*WHAT TO PRODUCE*: Each entry in the listing below should be returned precisely as it is.

*EXERCISE DATA*:
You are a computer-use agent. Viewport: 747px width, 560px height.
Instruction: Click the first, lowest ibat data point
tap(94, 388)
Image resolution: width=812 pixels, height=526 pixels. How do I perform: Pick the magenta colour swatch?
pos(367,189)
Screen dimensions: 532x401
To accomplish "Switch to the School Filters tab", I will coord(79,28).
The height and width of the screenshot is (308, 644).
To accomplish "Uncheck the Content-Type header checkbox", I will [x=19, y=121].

*TASK ANSWER*:
You are a computer-use agent. Viewport: 747px width, 560px height.
Instruction: Click the first, lowest ibat data point
tap(94, 388)
Image resolution: width=812 pixels, height=526 pixels. How do I perform: Pick the magenta colour swatch?
pos(367,189)
Screen dimensions: 532x401
To accomplish "Switch to the School Filters tab", I will coord(79,28).
The height and width of the screenshot is (308, 644).
To accomplish "Uncheck the Content-Type header checkbox", I will [x=19, y=121].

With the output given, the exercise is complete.